Neutral / follow-ups

  • Default --saliency-mode imagevideo flip is its own follow-up ADR with a corpus-level BD-rate sweep as evidence.
  • AViMoS-trained video_saliency_student_v2 is filed as a backlog row, gated on the Phase-2 model saturating on DHF1K-val.
  • Per-MB-IoU evaluation harness is reusable for any future saliency model the fork ships; lives under ai/scripts/eval_saliency_per_mb.py (Phase 2 deliverable, lands with the training script).
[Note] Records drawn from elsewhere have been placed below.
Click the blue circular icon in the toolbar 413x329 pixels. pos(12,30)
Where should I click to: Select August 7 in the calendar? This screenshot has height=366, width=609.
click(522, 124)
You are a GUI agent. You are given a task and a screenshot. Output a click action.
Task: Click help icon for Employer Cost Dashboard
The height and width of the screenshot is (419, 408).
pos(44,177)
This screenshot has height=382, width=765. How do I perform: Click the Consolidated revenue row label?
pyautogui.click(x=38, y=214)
  • C-side feature_mobilesal.c is not changed by this ADR — the video model is consumed only by the Python harness in Phase 3. Wiring the recurrent state into the C-side extractor is a separate ADR if and when a libvmaf consumer asks for it.

References

  • ADR-0286saliency_student_v1 (image-level, DUTS-TR-trained, BSD-3-Clause-Plus-Patent). The fork-shippable-tiny-AI-from-permissive-corpus pattern this ADR generalises to video.
  • ADR-0293vmaf-tune saliency-aware ROI-encode pipeline (Phase 1 modifies this surface; Phase 3 adds a flag here).
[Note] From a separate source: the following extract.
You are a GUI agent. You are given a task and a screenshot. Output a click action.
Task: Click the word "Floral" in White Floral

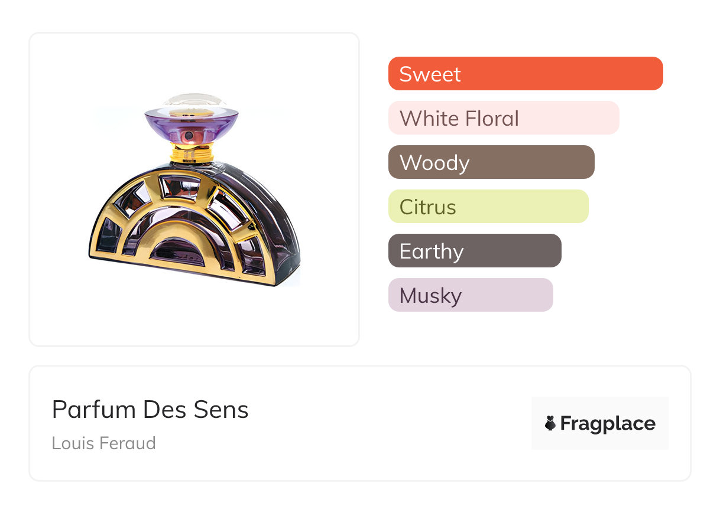492,118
  • ADR-0247vmaf-roi C sidecar (saliency→QP-offset numeric contract preserved by Phase 3).
  • ADR-0218feature_mobilesal.c C-side extractor (unchanged by this ADR).
  • ADR-0257 — license blocker on upstream MobileSal weights; ViNet-v2 is rejected on the same grounds (CC BY-NC-SA 4.0).
  • ADR-0042 — tiny-AI doc-substance rule. Phase 3 ships docs/ai/models/video_saliency_student_v1.md.
  • ADR-0108 — fork-local PR deep-dive deliverables checklist (this PR is research-only).
  • Research-0086 — the companion digest with dataset / model / cost survey.
  • Source: paraphrased — task brief directive to "research and design a video-temporal saliency model to complement the fork's existing saliency_student_v1", ship a phased rollout, and stay honest about the cost-vs-lift trade-off given the per-MB downsample the ROI surface already imposes.